All the while, the real Drake sits with his eyes closed across the room, moving his lips, rapping to himself rapping. There's a verse, and then an as-yet-empty spot for a guest rap, and then Drake comes back under Whitney's helium voice. This time the words shift, as does the beat, becoming more sinuous and personal. Rising underneath the music, too, is a gentler keyboard riff, and by the time the third verse ends, the song rivers into a soft, ambient landscape that includes crowd noise and then, eventually, a voice—Curtis Mayfield's, at the end of a 1987 concert in Montreux—saying, "Having the same fears, shedding similar tears, and of course dying in so many years, it don't mean that we can't have a good life."

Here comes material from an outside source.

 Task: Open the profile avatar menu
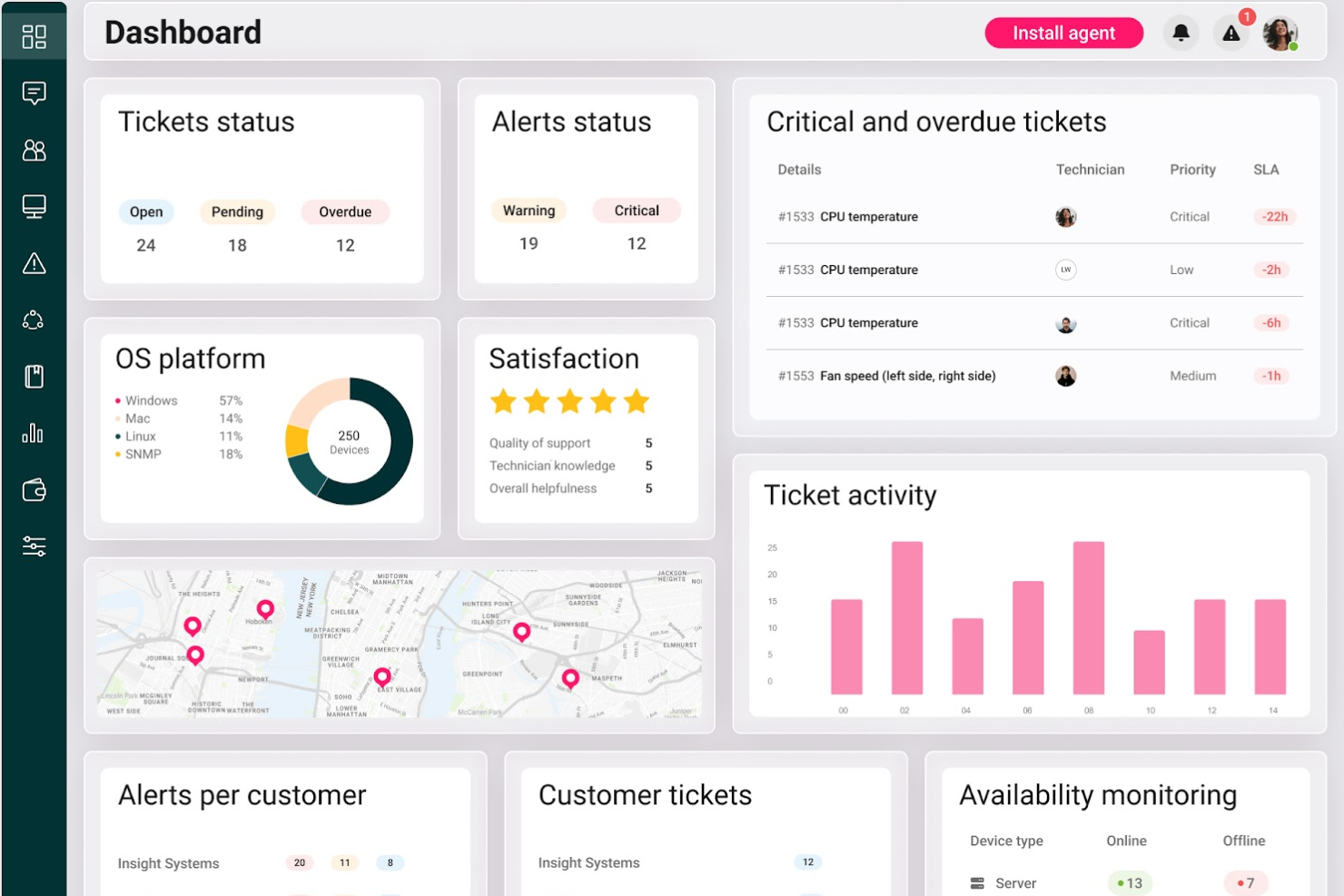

Then it outros on that beautiful repeating keyboard riff, and the Drake in the room, eyes still closed, scrunches his face, feeling every note. When it's over, he awakes from the spell. 40 remains hunched at the computer for a moment, letting the music settle into the silence. And then they both swivel in my direction again.
I've been dreading this moment, the ritualistic playing of the new album for the magazine writer. What if I don't like it? I'm not going to fake it. Both Drake and 40 are looking at me now, curious. I hold up my arm, and thankfully my arm doesn't lie: goose bumps. Drake's face breaks into a smile, and he says, "Ah, man, I didn't expect that—but for you to hear the emotion in it is amazing to me. This is my fukking moment to say if I wanted to rap all the time, really rap, I would, but I also love to make music. I'll do this for you right now. But it's for me, too. It's my story."
That's what the moment before the Moment is about, then, for Drake. "I'm thinking about this body of work—and asking myself: Where am I at in my life, how can I sum it up, and how can I make it relatable?"
They play three more songs, remarkable for the changing beats and moods within each, for the spare, moody spaces left open for the always surprising force of Drake's introspection. When the songs end, Drake opens his eyes again, returns from some place in his mind.
"I'm trying to get back to that kid in the basement," he says. "To say what he has to say. And I'm trying to make it last."